Book Tour Review: A Thing Done by Tinney Sue Heath

Tuesday, January 15, 2013
Title: A Thing Done
Author: Tinney Sue Heath
Genre: historical fiction
Series: N/A
Pages: 320 (ARC edition)
Published: Historical Fiction Virtual Book Tours for review
Rating: 3.5/5

In 1216 the noble families of Florence hold great power, but they do not share it easily. Tensions simmer just below the surface. When a Jester's prank-for-hire sets off a brawl, those tensions erupt violently, dividing Florence into hostile factions. A marriage is brokered to make peace, but that fragile alliance crumbles under the pressure of a woman's interference, a scorned bride, and an outraged cry for revenge.

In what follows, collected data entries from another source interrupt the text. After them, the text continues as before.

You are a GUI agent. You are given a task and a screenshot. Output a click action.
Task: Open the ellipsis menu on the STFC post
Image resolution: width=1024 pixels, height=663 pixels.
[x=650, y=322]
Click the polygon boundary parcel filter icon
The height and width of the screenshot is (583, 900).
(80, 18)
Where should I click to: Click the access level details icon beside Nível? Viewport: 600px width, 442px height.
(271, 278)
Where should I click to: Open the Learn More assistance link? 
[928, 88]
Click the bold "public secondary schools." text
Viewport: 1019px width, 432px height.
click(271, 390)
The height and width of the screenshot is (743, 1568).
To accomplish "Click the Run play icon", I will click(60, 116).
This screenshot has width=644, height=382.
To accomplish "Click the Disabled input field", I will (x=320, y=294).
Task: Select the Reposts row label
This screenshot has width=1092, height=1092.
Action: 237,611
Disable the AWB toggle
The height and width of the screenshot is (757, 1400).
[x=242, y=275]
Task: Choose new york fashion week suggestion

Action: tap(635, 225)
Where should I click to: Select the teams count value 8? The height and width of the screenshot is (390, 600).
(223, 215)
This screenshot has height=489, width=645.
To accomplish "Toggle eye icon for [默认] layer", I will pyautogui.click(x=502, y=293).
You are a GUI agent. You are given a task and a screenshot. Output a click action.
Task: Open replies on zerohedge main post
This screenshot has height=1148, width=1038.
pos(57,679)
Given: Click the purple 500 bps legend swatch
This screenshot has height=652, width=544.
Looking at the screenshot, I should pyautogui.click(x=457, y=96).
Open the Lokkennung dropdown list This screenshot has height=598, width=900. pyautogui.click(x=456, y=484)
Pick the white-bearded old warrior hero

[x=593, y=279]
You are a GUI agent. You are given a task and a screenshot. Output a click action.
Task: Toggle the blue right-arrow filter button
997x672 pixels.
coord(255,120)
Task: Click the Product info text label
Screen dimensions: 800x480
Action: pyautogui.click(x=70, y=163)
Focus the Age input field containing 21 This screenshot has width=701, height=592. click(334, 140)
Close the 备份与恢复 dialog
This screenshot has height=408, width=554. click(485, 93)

At the center of the conflict is Corrado, the Jester, whose prank began it and who is now pressed into unwilling service by both sides. It will take all his wit and ingenuity to keep himself alive, to protect those dear to him, and to prevent the unbridled ambitions of the nobles from destroying the city in a brutal civil war.

Venturing into the fertile field of medieval Italy, Tinney Sue Heath's novel is a careful and detailed look at one of the most famous feuds and vendettas, hailing from the city of Florence. For my taste, I thought A Thing Done could be a little too focused on minor details, like clothes or the set up of a nobleman's room, and occasionally came off a bit flat in the narration. However, overall, this was a solid historical fiction effort that kept my attention. It certainly doesn't hurt that the plot of the novel is fascinating, and based on historical fact, as are the majority of the characters. Focused on the beginnings of the infamous and long-lasting Guelph/Ghibelline struggle in Italy, A Thing Done is a novel about love, vendettas, and history.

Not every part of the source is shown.